A total of 1,043 hospitals made the Joint Commission's 2015 Top Performer list, an annual award that recognizes facilities for high marks on a suite of 49 accountability measures. That's about 180 fewer high achievers than last year.
However, it's telling that in the current chaotic state of healthcare quality measures, the accreditation body also announced during the release of its annual report that it will suspend the popular award for at least one year.
“Due to the evolving national performance measure environment—particularly within the Centers for Medicare and Medicaid Services,” the program will be put on hiatus, CEO Dr. Mark Chassin said in the report. “In 2017, we will return with a refreshed program.” The commission has been issuing the awards each fall since 2010.

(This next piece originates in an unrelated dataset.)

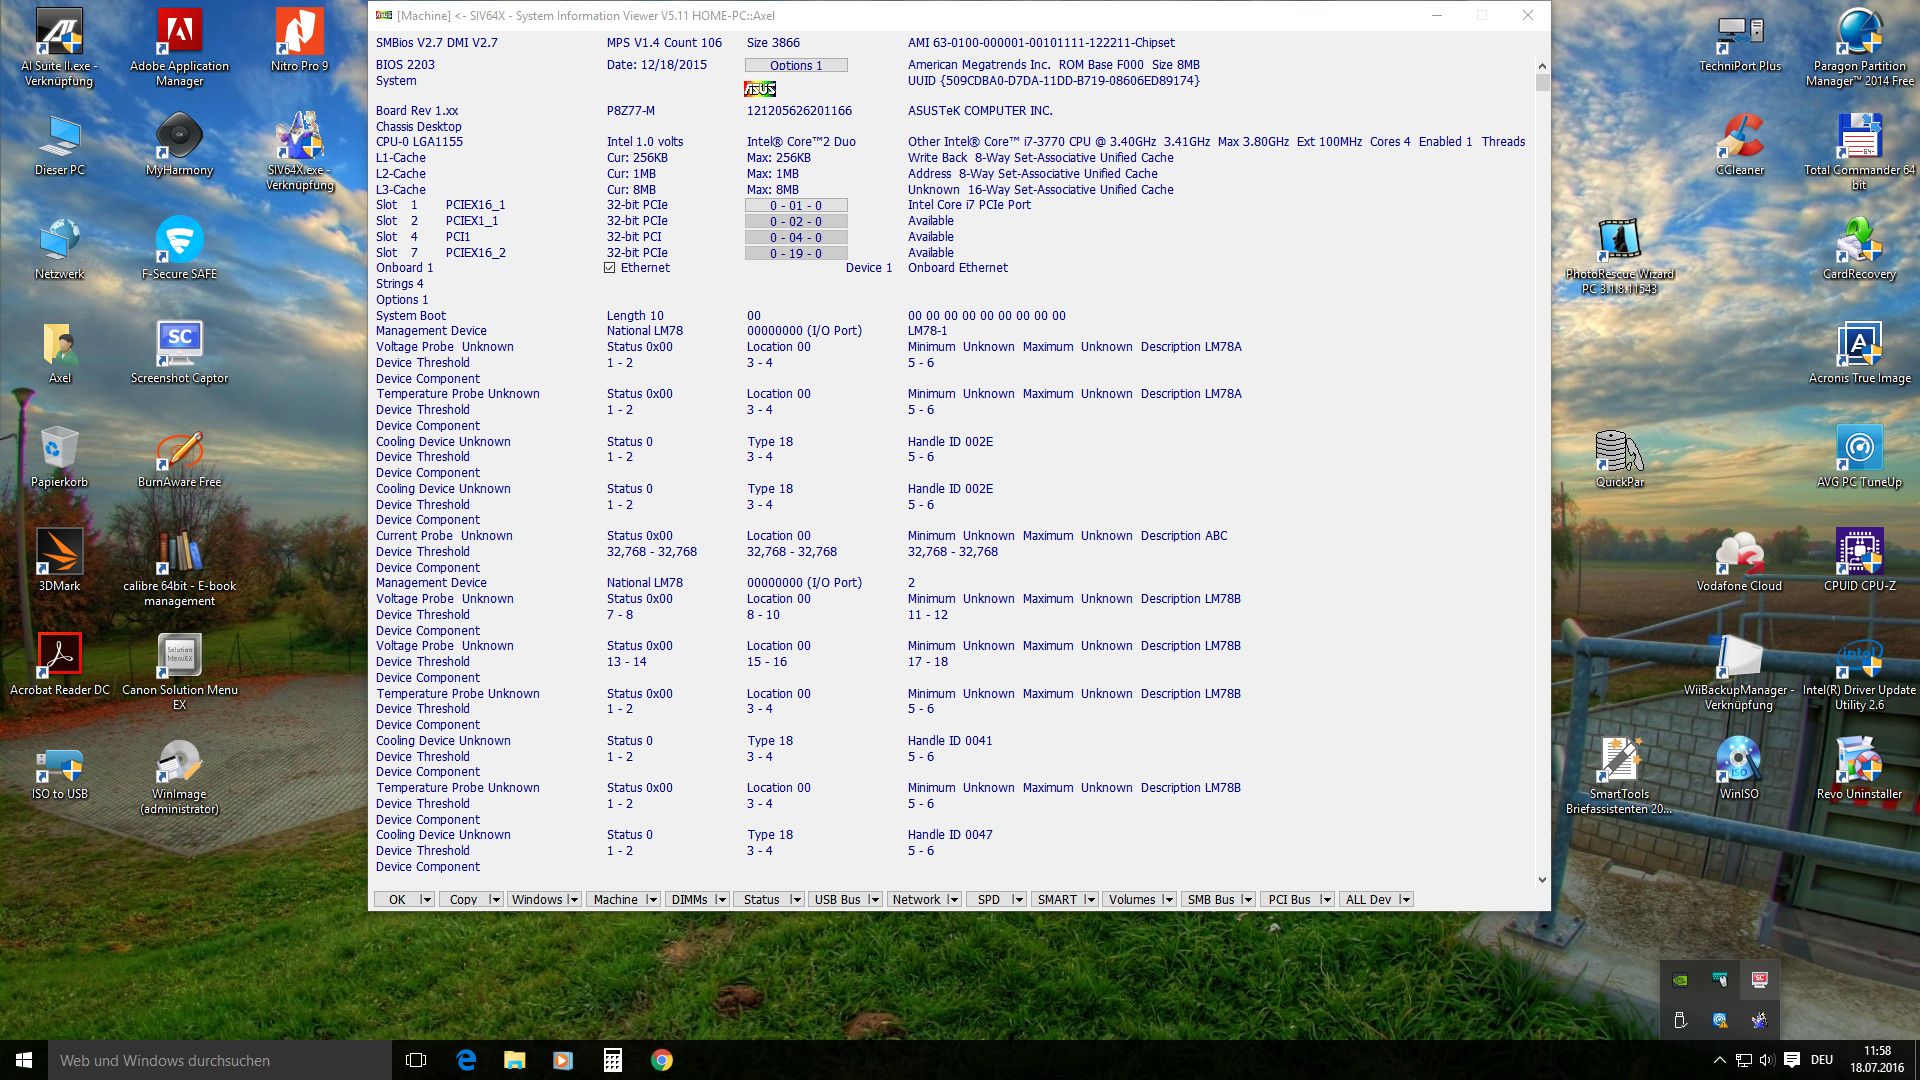Open CCleaner desktop shortcut
Image resolution: width=1920 pixels, height=1080 pixels.
click(1739, 137)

The science of healthcare performance measurement is “all over the place,” safety leaders have said. Researchers in health policy, quality and safety, and organizations that represent hospitals have urged scrutiny of the metrics that rate, rank and financially penalize U.S. hospitals.
“The stakes are getting much higher,” said Dr. Peter Pronovost, professor and director of the Armstrong Institute for Patient Safety and Quality at Johns Hopkins Medicine.
For example, as much as 6% of a hospital's base operating pay from Medicare could be on the line by 2017 through combined federal quality incentive programs. “When you ratchet up the stakes, you'd better make sure that what you are measuring is accurate,” Pronovost said.
The Joint Commission said it is re-evaluating the current landscape, and part of its goal is to make sure the accountability measures it uses remain closely aligned with the CMS' reporting programs. But it appears that is becoming more challenging.
The federal government has “gone in a different direction” and is increasingly relying on billing data, Chassin said in an interview with Modern Healthcare.
During a news conference, he noted that the Joint Commission does not use measures derived from hospital billing data because they don't accurately identify complications, and they don't provide insight on the severity of patients' conditions. “We don't believe those are valid measures of quality,” he said.
The report noted changes to the CMS' Hospital Inpatient Quality Reporting program, as well as the agency's retirement of topped-out measures.